In addition to projections of changes in suitable distributional area, scenarios about loss in biodiversity (i.e., changes in number of species) help to better represent the risks an AMOC collapse could imply. The percentage of amphibian species loss varies substantially across regions, time horizons, and algorithms (Fig. 2; Figs. S23S29; Supplementary Information S3.6). The highest percentages of species loss are expected to occur toward the end of the century (Fig. 2, Figs. S23S32). The projected patterns suggest that the impacts of additional AMOC weakening will be strongly nonlinear across spatial and temporal dimensions, and freshwater discharge levels. Loss in species richness is dramatic for scenario D due to the highly dissimilar climate conditions this scenario imposes and to tipping point behavior produced by thresholds in species loss modeling (sections S2.3, S3.4, and S3.6). By 2070, decreases in richness could reach about 70–80% in most of the Neotropics, the southern parts of the Palearctic and Nearctic realms, as well as in south Africa, east Europe, southeast of Asia, and the Middle East (Fig. 2d). Most amphibian species are currently hosted in these areas. These results suggest that changes in regional species pools (i.e., amphibian communities) under high-emissions scenarios could be already dramatic.
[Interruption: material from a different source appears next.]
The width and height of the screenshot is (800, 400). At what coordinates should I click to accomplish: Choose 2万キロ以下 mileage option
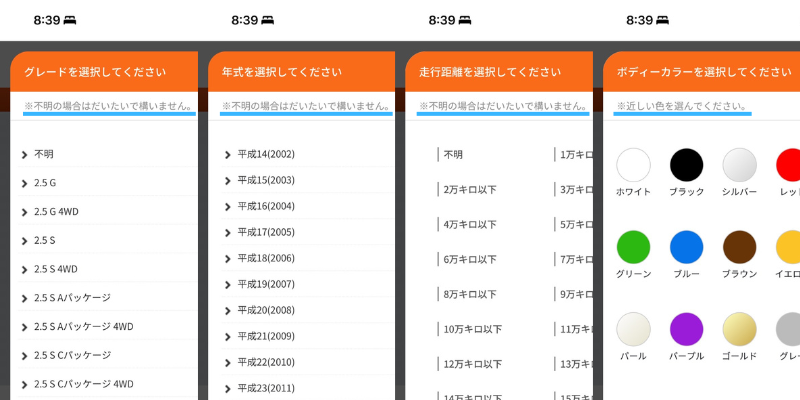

However, additional and substantial AMOC weakening could produce much higher impacts and have profound consequences on amphibian assemblage composition (e.g., biotic homogenization)36 and on other biodiversity dimensions (e.g., functional and phylogenetic measures)37.

Fig. 2: Geographical patterns of percentage of amphibian species loss.
figure 2

Geographical patterns of percentage of amphibian species loss under a full dispersal scenario across six biogeographical regions (Afrotropical, Australasian, Indomalaya, Nearctic, Neotropical, and Palearctic) for different climate change scenarios. Panels a and b correspond to mapping of the percentage of species loss per pixel (1°) under a high-warming scenario (RCP8.5) for 2030 and 2070, respectively. Panels c and d correspond to mapping of the percentage of species loss under the hosing experiment D (0.68-Sv; 1 Sv = 106 m3/s) for 2030 and 2070, respectively. The geographical patterns were calculated averaging the results from three niche modeling algorithm (Maxent, BRT, CART) to account for model uncertainty explicitly in the mapping of species loss across the globe.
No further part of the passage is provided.